We will be in Warnemunde traveling to Berlin, Will we be able to find many people who speak English there?
Thanks,
Sharon

Posted by
144 posts

Germans learn English in school, so most are able to do a basic communication with us. I find that if I try a bit of my really bad German, most people will try a little English (they will apologize for their lack of skill, but they will do much better than I do with German). It also helps to get a phase book and use it before you leave. My favorite is German in 10 minutes a day, which is available at all the usual sources. It is a workbook that comes with a menu section. Teaches you days of the week, time, simple phrases like "where is the bathroom?".

Posted by
1158 posts

In my opinion majority of Germans speak English, many of them pretty well. When I was living in Germany, I have not met a human being who didn't speak English.
There was a disscussion earlier this year about Europeans speaking or not English. Someone posted a link to a survey made my the EU about this and I was really impressed how low the percentage of English speakers was. However you shouldn't have any problems at hotels and museums.
Berlin is more international, we should be OK there.Not sure about Warnemunde, though.

Posted by
18373 posts

English (unfortunately, IMO) IS the international language, and you will usually be able to find someone in a tourist area who speaks English. However, although most Germans "learn" English in school, many never use it in their life and have forgotten it. About half of all Germans remember enough English from school, or use it regularly. That's a lot like American students.

Just be prepared for the eventuality when no one speaks English, and don't be offended. Afterall, this isn't an English speaking country.

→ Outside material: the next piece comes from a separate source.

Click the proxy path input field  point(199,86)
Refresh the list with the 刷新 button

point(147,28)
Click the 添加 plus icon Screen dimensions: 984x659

I have been in remote parts of Germany where I never spoke English for a week :). On the other hand, I spent a week on the middle Rhein and eventually had to tell serving people that I didn't want to speak English.

Posted by
100 posts

Hi Sharon, I've traveled all over Germany (but not to the places you are going) and although I ran into some problems a couple of times, it was not a issue. The best tip I can give you is to ask a younger person directions/questions if possible because they are more likely to have learned at least a little English through their school. This worked well for us. I don't think we ever had a problem at a restaurant or a hotel. Germany is beautiful, have a great time!

Posted by
32 posts

Thank you everyone for your help nd comments, We are looking forward to our visit.
Sharon

Posted by
5602 posts

Berlin: it will be very easy to find English speakers among the under-50 set.

Warnemünde: it will be tougher in former East-block cities, where English hasn't been around as long.

Different cultures have different attitudes toward language learning. Proficiency in English is highly valued in Nordic countries, the Netherlands, Germany, and Switzerland. It's generally more difficult to find competent speakers of English in France, Spain, and Italy among the general population.

I am also of the personal belief that English is easier to learn for those who speak Germanic languages natively. The languages are more closely related and the learning load is lighter.

Posted by
448 posts

Just to comment on China's suggestion about asking a young person for help...in Rome, when we asked youngers for directions they understood English..but didn't know where to go!!..the olders who spoke only Italian would walk us to the end of the block and aim us well, until we found the next old guy.. But yes, many do speak English in Germany...My 4 language son stayed with a family in Berlin and meals were multi-lingual..

Posted by
1568 posts

We visited 8 countries and the only place we ran into non-English speaking people were in Czech Republic...although some did. And of course Paris...I think they did speak English but would not.

Posted by
8293 posts

Why do some people persist in the belief that all Parisians CAN speak English but out of sheer cussedness refuse to do so?

Posted by
10344 posts

Good question, Norma. Do you think it has something to do with a combination of fascination with Paris and Parisians but at the same time resentment, by some English speakers, that Paris persistently continues to be one of the few major destinations in Europe where English-only doesn't get the desired results?

Posted by
448 posts

...suppose i should do a PM to Norma...but ALL Parisiens Do Not speak English!!! My mother in law can say " no problem" and "it's beautiful"..but i sure wouldn't ask her for directions to the Louvre...She might walk with you to the Metro and help buy the ticket...just because she's nice, not that she was refusing to speak English...

Posted by
448 posts

and as usual i misunderstand...what Norma said. I'm from NewEngland, the homeland of cussedness..We don't get to hear that word very often...

Posted by
18373 posts

I have another "take" on why Parisians (French in general) refuse to speak English to us, even if they can. This was explained to me by a summer intern where I worked, who was from Bordeaux.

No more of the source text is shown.